Federal Court precedents require that, to establish residence, an individual must show, in mind and in fact, a centralization of his or her mode of living in Canada. If such residence is established, absences from Canada do not affect this residence, as long as it is demonstrated that the individual left for a temporary purpose only and maintained in Canada some real and tangible form of residence.
I carefully examined your case to determine if you established residence in Canada before your absences so that these absences could be considered as a period of residence; and if during your absences you maintained sufficient links with Canada. The facts lead me to the conclusion that you have not established nor maintained residence in Canada and therefore you do not meet the residence requirements.
[5] The issue on appeal is whether the Citizenship Judge erred in concluding that the applicant failed to meet the requirements for Canadian citizenship set out in paragraph 5(1)(c) of the Act. The question of whether a person has met the residency requirement under the Act is a question of mixed law and fact. Citizenship judges are owed some deference by virtue of their special degree of knowledge and experience.

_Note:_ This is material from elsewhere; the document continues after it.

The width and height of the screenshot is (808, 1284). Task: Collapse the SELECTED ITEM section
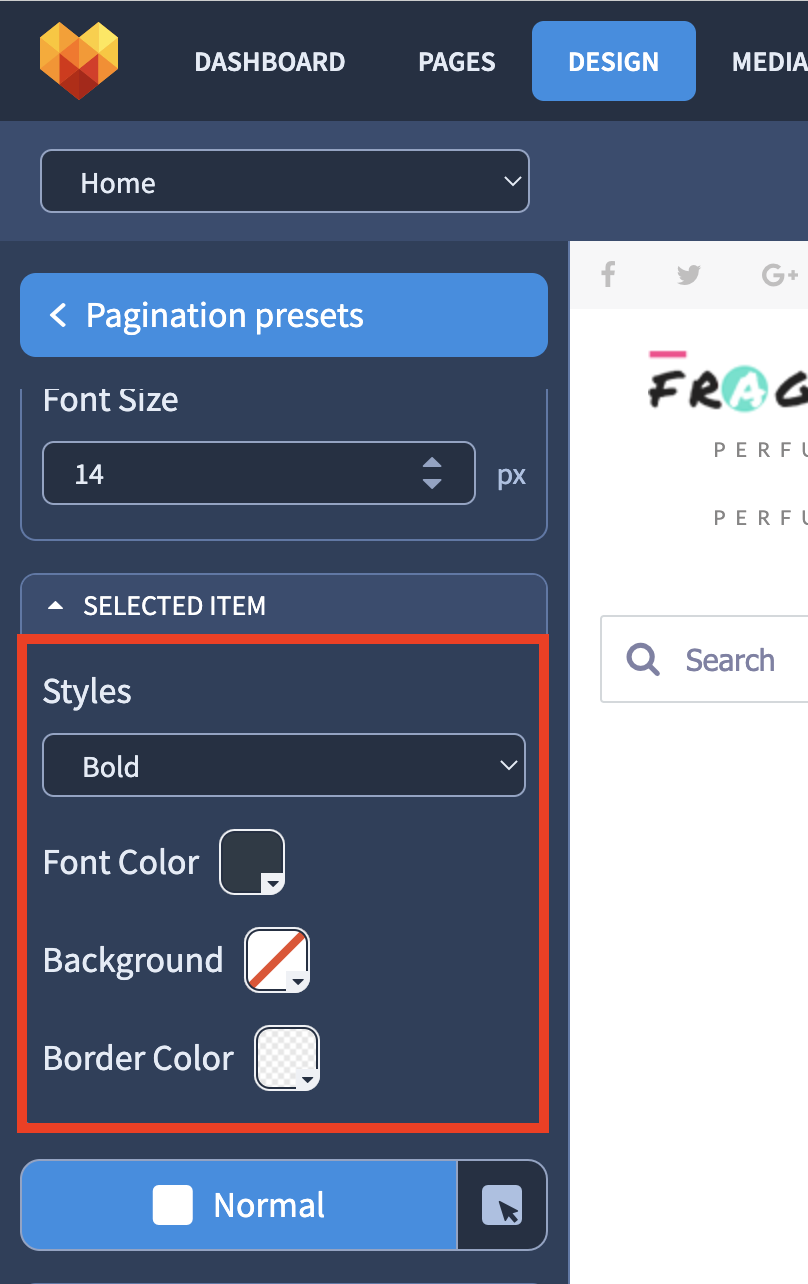click(284, 606)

[6] Applying a pragmatic and functional analysis to the review of the decisions of citizenship judges respecting the residency requirement of the Act, several judges of this court have concluded that the appropriate standard is reasonableness simpliciter: Gunnarson v. Canada (Minister of Citizenship and Immigration), [2004] F.C.J. No. 1913 (QL), 2004 FC 1592; Rasaei v. Canada (Minister of Citizenship and Immigration), [2004] F.C.J. No. 2051 (QL), 2004 FC 1688; Chen v. Canada (Minister of Citizenship and Immigration), [2004] F.C.J. No. 2069 (QL), 2004 FC 1693 (Chen); and Zeng v. Canada (Minister of Citizenship and Immigration), [2004] F.C.J. No. 2134 (QL), 2004 FC 1752. I accept that this is the appropriate standard of review.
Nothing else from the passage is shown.